Look below for the line containing "This screenshot has width=1568, height=1688." and the line containing "Click the ±374 ms text in the tachogram"; repeat exactly those two lines and all lines between them, and nothing else.

Data for review ▸
● ● ● ● ● ● ●

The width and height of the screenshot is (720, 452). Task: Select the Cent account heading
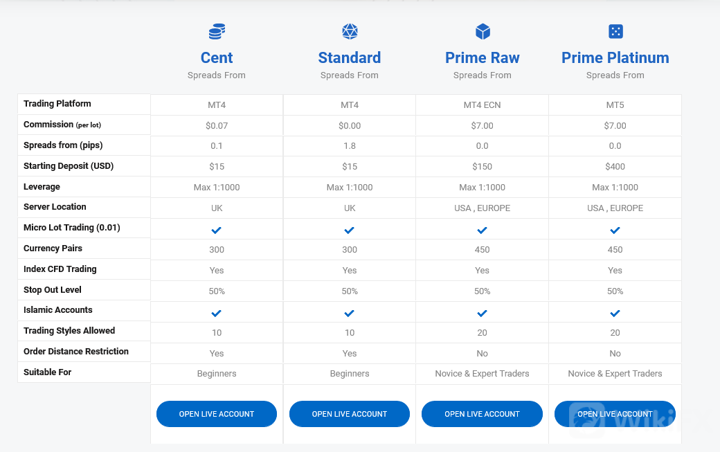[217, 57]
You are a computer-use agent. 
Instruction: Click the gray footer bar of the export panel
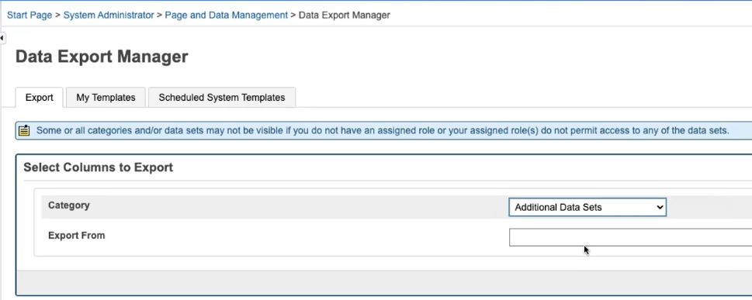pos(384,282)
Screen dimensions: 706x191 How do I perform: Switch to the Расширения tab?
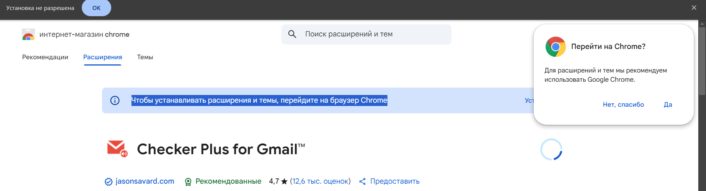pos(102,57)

● ● ● ● ● ● ●

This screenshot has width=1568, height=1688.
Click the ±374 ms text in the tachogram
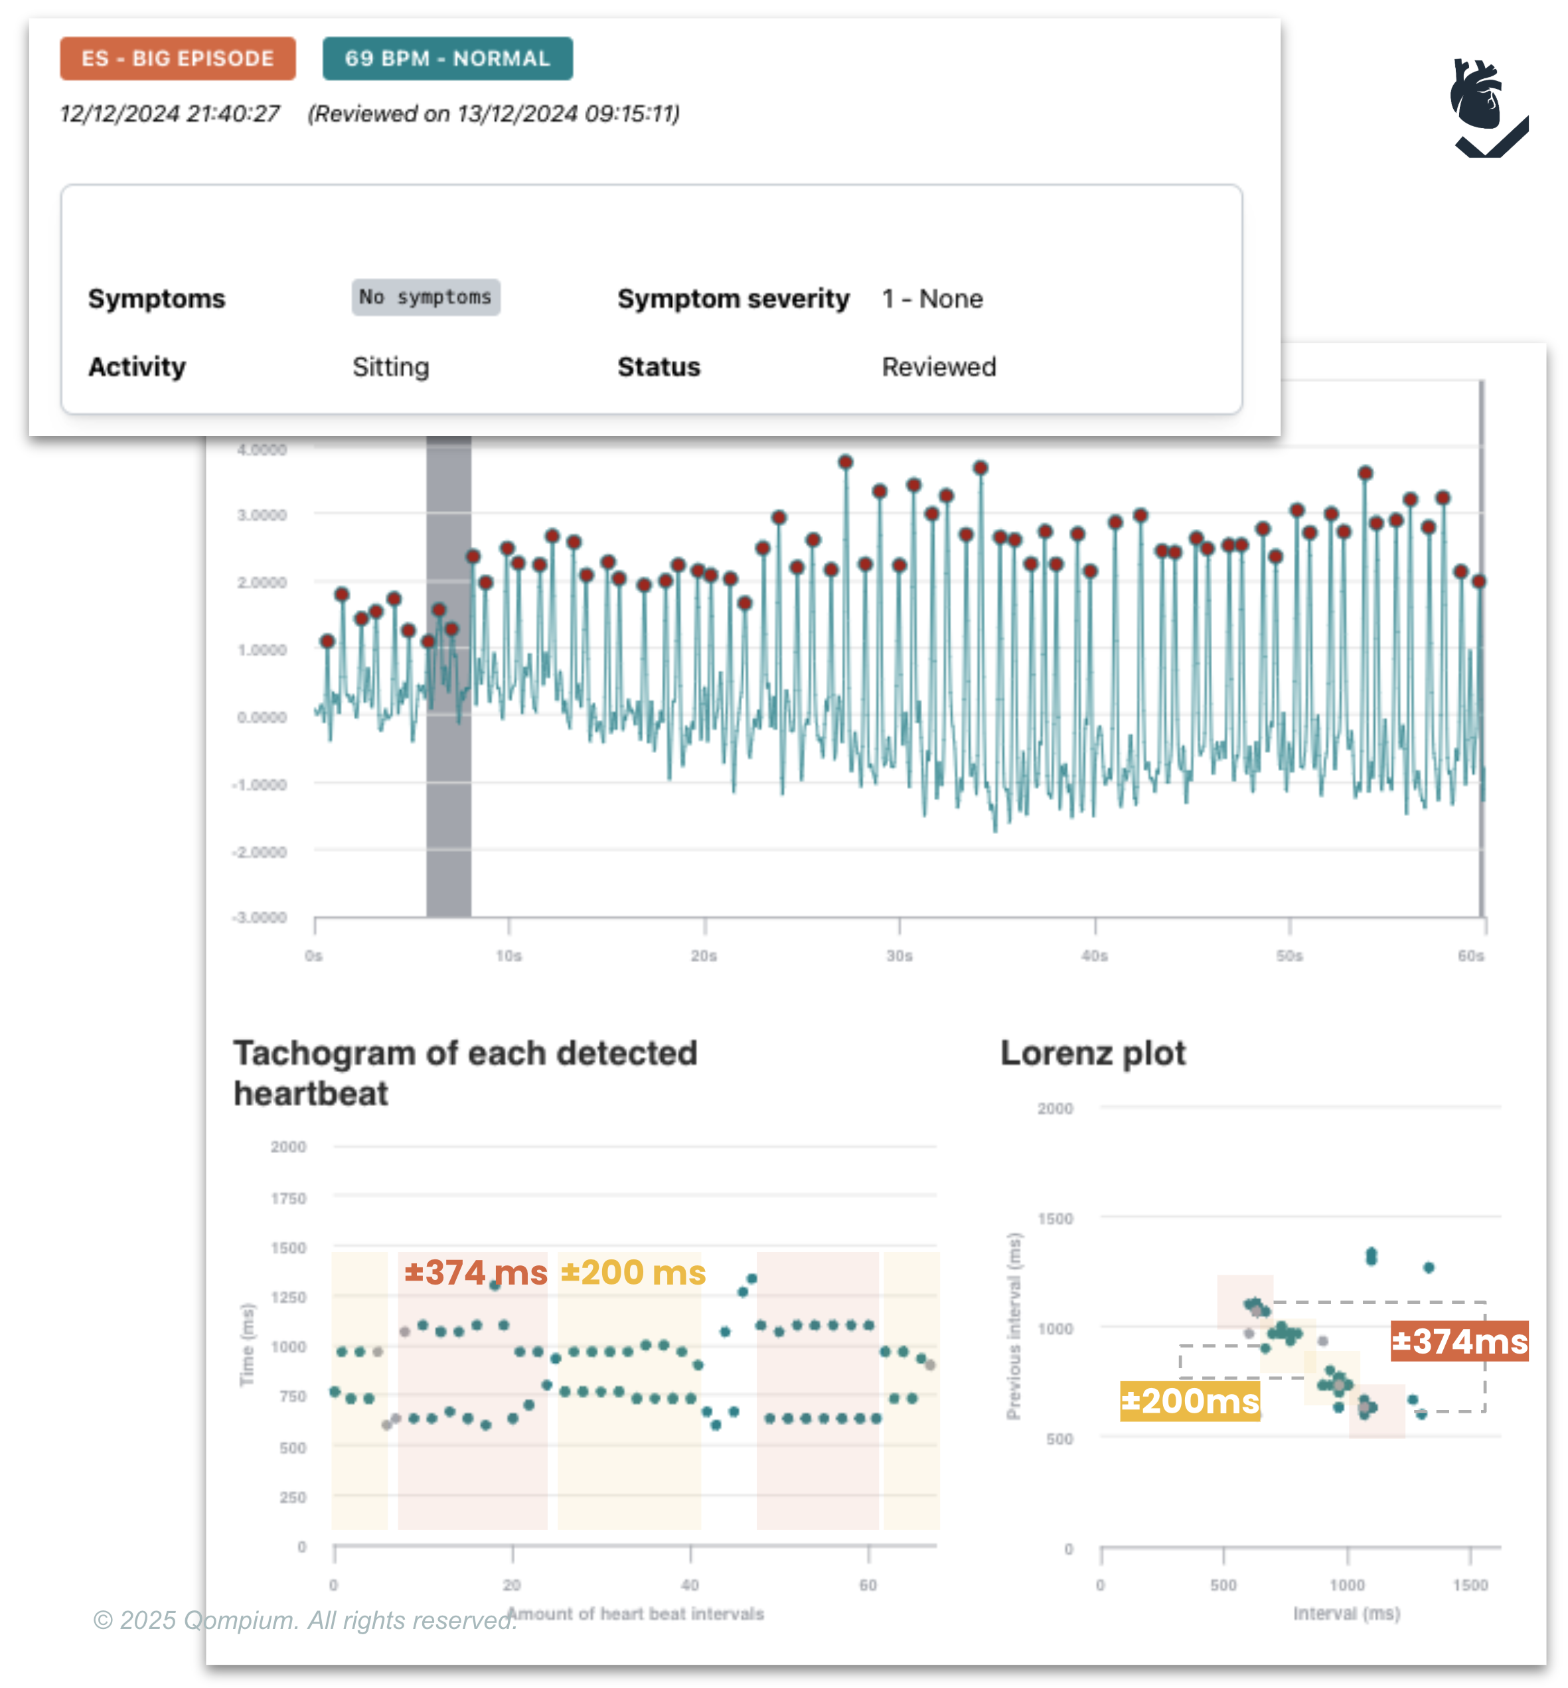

● ● ● ● ● ● ●

Exercise output ▸
This screenshot has width=1568, height=1688.
Click the ±374 ms text in the tachogram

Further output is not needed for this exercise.